AFFIRMED in part; REVERSE and REMAND in part; and Opinion Filed July 29, 2021
S In The Court of Appeals Fifth District of Texas at Dallas No. 05-19-01214-CV
LORIANNE JENAE WOLF, Appellant V. JOHN ROBERT NYGARD, Appellee
On Appeal from the 439th Judicial District Court Rockwall County, Texas Trial Court Cause No. 1-16-0756
MEMORANDUM OPINION Before Justices Schenck, Reichek, and Carlyle Opinion by Justice Reichek In this appeal from a final decree of divorce, Lorianne Jenae Wolf challenges
the trial court’s reimbursement award of $204,896.64 to her former husband, John
Robert Nygard. Wolf additionally challenges the trial court’s failure to make a
disproportionate division of the community estate based on the disparity in the
parties’ attorney’s fees. Because we conclude Nygard failed to prove his entitlement
to reimbursement by clear and convincing evidence, we reverse the trial court’s
$204,896.64 award and remand the cause to the trial court to re-evaluate its just and
right division of the marital estate. In her first issue, Wolf contends the evidence is insufficient to support the trial
court’s reimbursement award to Nygard. Nygard’s request for reimbursement was
based on his purported use of separate property funds as a down payment to purchase
the marital residence.
Under Texas law, property possessed by either spouse during or upon
dissolution of marriage is presumed to be community property. TEX. FAM. CODE
ANN. § 3.003(a). As the party seeking reimbursement, Nygard had the burden to
prove, by clear and convincing evidence, that funds from his separate estate were
used to benefit and enhance the community estate. See In re B.H.W., No. 05-15-
00841-CV, 2017 WL 2492612, at *7 (Tex. App.—Dallas June 9, 2017, pet. denied)

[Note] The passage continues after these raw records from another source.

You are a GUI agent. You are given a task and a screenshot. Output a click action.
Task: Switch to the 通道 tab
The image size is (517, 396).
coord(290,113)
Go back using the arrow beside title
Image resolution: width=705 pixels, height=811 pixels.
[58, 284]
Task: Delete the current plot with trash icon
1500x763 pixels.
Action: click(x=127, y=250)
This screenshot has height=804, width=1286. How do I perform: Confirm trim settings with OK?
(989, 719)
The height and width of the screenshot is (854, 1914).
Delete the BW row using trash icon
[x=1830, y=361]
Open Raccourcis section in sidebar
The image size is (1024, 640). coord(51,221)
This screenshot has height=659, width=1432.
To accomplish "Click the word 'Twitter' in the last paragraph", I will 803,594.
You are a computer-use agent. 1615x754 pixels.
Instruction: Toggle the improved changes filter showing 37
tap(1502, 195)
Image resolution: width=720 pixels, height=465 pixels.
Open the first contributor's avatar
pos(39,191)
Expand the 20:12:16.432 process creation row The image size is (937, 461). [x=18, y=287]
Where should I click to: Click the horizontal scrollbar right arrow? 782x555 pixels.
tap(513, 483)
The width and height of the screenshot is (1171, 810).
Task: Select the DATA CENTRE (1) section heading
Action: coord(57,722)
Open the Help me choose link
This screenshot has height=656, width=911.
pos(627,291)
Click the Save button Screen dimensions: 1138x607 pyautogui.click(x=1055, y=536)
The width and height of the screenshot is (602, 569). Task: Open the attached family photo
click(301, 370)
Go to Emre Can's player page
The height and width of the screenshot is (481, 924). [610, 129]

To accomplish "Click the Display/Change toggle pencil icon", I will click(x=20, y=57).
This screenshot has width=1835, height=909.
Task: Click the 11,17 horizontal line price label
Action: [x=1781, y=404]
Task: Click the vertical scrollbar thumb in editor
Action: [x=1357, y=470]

(mem. op.). When a party seeks reimbursement from the community estate, he must
clearly trace the original separate property into a particular asset on hand during
marriage. Id. As a general rule, mere testimony that property was purchased with
separate funds, without any tracing of the funds, is insufficient to rebut the
community property presumption. Sink v. Sink, 364 S.W.3d 340, 345 (Tex. App.—
Dallas 2012, no pet.). The burden of tracing is a difficult, but not impossible, burden
to sustain. Id. at 344.
In this case, Nygard sought reimbursement for two cashier’s checks totaling
$204,896.64 that were used as a down payment on a house he and Wolf purchased
during their marriage. Nygard claimed the funds for the two checks came from the
sale of a house he owned before he married Wolf and an inheritance from his
–2– mother’s estate. According to Nygard, he received $102,368.15 from the sale of his
separately owned house and $115,696.68 in inherited funds.
One of the checks used as a down payment on the marital residence was a
cashier’s check issued by Valley Bank and Trust Co. in the amount of $110,051.39.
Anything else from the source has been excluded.